• **Task to carry out**
Copy out every item below, replacing "clicked" with "selected" each time it occurs and keeping everything else the same.

• **Materials provided**
□ □ □ □ □ □ □
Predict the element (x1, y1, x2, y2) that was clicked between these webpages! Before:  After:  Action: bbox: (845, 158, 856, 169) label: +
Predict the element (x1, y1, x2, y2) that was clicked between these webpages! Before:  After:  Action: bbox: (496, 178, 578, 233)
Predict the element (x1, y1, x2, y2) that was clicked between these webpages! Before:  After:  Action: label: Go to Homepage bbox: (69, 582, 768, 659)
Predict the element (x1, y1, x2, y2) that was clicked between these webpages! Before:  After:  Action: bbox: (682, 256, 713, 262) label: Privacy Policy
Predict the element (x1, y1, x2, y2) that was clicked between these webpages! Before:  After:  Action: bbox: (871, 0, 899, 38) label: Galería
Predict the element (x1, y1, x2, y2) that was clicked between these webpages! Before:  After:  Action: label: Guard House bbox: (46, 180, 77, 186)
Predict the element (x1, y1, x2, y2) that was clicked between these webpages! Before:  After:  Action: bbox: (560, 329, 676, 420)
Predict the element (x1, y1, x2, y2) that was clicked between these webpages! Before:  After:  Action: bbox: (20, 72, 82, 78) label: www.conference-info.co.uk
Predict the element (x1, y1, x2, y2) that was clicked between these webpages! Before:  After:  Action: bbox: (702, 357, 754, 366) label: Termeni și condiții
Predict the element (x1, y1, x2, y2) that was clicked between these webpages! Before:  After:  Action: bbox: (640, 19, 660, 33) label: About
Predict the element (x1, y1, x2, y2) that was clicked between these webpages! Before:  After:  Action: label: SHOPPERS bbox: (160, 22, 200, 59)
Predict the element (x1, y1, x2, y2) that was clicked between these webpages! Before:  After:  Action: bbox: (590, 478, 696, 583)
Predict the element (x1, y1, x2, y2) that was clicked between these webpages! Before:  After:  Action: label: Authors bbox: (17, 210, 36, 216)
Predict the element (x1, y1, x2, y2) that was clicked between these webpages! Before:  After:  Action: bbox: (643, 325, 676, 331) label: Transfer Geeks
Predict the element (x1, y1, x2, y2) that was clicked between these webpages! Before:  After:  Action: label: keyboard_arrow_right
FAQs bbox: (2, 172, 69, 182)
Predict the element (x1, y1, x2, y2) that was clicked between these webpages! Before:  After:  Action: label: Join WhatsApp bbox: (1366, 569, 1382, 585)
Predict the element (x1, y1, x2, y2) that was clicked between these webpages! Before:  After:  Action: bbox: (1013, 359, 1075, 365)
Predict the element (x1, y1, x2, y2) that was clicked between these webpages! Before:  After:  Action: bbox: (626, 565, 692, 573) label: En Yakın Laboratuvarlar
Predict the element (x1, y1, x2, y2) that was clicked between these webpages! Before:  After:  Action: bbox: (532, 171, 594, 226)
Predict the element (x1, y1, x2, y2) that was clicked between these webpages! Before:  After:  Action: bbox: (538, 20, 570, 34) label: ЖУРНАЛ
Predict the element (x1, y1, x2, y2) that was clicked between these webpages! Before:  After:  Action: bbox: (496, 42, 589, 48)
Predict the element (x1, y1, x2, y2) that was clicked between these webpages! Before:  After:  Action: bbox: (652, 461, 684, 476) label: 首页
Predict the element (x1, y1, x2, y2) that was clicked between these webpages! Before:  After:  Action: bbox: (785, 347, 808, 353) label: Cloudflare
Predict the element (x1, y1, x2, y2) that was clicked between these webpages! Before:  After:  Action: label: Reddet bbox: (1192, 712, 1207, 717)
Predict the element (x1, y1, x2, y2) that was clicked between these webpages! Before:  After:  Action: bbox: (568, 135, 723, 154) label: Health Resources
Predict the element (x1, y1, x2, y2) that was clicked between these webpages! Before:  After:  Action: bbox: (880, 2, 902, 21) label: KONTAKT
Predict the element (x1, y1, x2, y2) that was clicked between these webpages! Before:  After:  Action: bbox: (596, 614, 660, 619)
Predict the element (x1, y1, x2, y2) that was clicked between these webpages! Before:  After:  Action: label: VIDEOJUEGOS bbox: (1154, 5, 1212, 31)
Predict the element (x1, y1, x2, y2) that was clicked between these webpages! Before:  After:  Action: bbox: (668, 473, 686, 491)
□ □ □ □ □ □ □
• **Solution**
Predict the element (x1, y1, x2, y2) that was selected between these webpages! Before:  After:  Action: bbox: (845, 158, 856, 169) label: +
Predict the element (x1, y1, x2, y2) that was selected between these webpages! Before:  After:  Action: bbox: (496, 178, 578, 233)
Predict the element (x1, y1, x2, y2) that was selected between these webpages! Before:  After:  Action: label: Go to Homepage bbox: (69, 582, 768, 659)
Predict the element (x1, y1, x2, y2) that was selected between these webpages! Before:  After:  Action: bbox: (682, 256, 713, 262) label: Privacy Policy
Predict the element (x1, y1, x2, y2) that was selected between these webpages! Before:  After:  Action: bbox: (871, 0, 899, 38) label: Galería
Predict the element (x1, y1, x2, y2) that was selected between these webpages! Before:  After:  Action: label: Guard House bbox: (46, 180, 77, 186)
Predict the element (x1, y1, x2, y2) that was selected between these webpages! Before:  After:  Action: bbox: (560, 329, 676, 420)
Predict the element (x1, y1, x2, y2) that was selected between these webpages! Before:  After:  Action: bbox: (20, 72, 82, 78) label: www.conference-info.co.uk
Predict the element (x1, y1, x2, y2) that was selected between these webpages! Before:  After:  Action: bbox: (702, 357, 754, 366) label: Termeni și condiții
Predict the element (x1, y1, x2, y2) that was selected between these webpages! Before:  After:  Action: bbox: (640, 19, 660, 33) label: About
Predict the element (x1, y1, x2, y2) that was selected between these webpages! Before:  After:  Action: label: SHOPPERS bbox: (160, 22, 200, 59)
Predict the element (x1, y1, x2, y2) that was selected between these webpages! Before:  After:  Action: bbox: (590, 478, 696, 583)
Predict the element (x1, y1, x2, y2) that was selected between these webpages! Before:  After:  Action: label: Authors bbox: (17, 210, 36, 216)
Predict the element (x1, y1, x2, y2) that was selected between these webpages! Before:  After:  Action: bbox: (643, 325, 676, 331) label: Transfer Geeks
Predict the element (x1, y1, x2, y2) that was selected between these webpages! Before:  After:  Action: label: keyboard_arrow_right
FAQs bbox: (2, 172, 69, 182)
Predict the element (x1, y1, x2, y2) that was selected between these webpages! Before:  After:  Action: label: Join WhatsApp bbox: (1366, 569, 1382, 585)
Predict the element (x1, y1, x2, y2) that was selected between these webpages! Before:  After:  Action: bbox: (1013, 359, 1075, 365)
Predict the element (x1, y1, x2, y2) that was selected between these webpages! Before:  After:  Action: bbox: (626, 565, 692, 573) label: En Yakın Laboratuvarlar
Predict the element (x1, y1, x2, y2) that was selected between these webpages! Before:  After:  Action: bbox: (532, 171, 594, 226)
Predict the element (x1, y1, x2, y2) that was selected between these webpages! Before:  After:  Action: bbox: (538, 20, 570, 34) label: ЖУРНАЛ
Predict the element (x1, y1, x2, y2) that was selected between these webpages! Before:  After:  Action: bbox: (496, 42, 589, 48)
Predict the element (x1, y1, x2, y2) that was selected between these webpages! Before:  After:  Action: bbox: (652, 461, 684, 476) label: 首页
Predict the element (x1, y1, x2, y2) that was selected between these webpages! Before:  After:  Action: bbox: (785, 347, 808, 353) label: Cloudflare
Predict the element (x1, y1, x2, y2) that was selected between these webpages! Before:  After:  Action: label: Reddet bbox: (1192, 712, 1207, 717)
Predict the element (x1, y1, x2, y2) that was selected between these webpages! Before:  After:  Action: bbox: (568, 135, 723, 154) label: Health Resources
Predict the element (x1, y1, x2, y2) that was selected between these webpages! Before:  After:  Action: bbox: (880, 2, 902, 21) label: KONTAKT
Predict the element (x1, y1, x2, y2) that was selected between these webpages! Before:  After:  Action: bbox: (596, 614, 660, 619)
Predict the element (x1, y1, x2, y2) that was selected between these webpages! Before:  After:  Action: label: VIDEOJUEGOS bbox: (1154, 5, 1212, 31)
Predict the element (x1, y1, x2, y2) that was selected between these webpages! Before:  After:  Action: bbox: (668, 473, 686, 491)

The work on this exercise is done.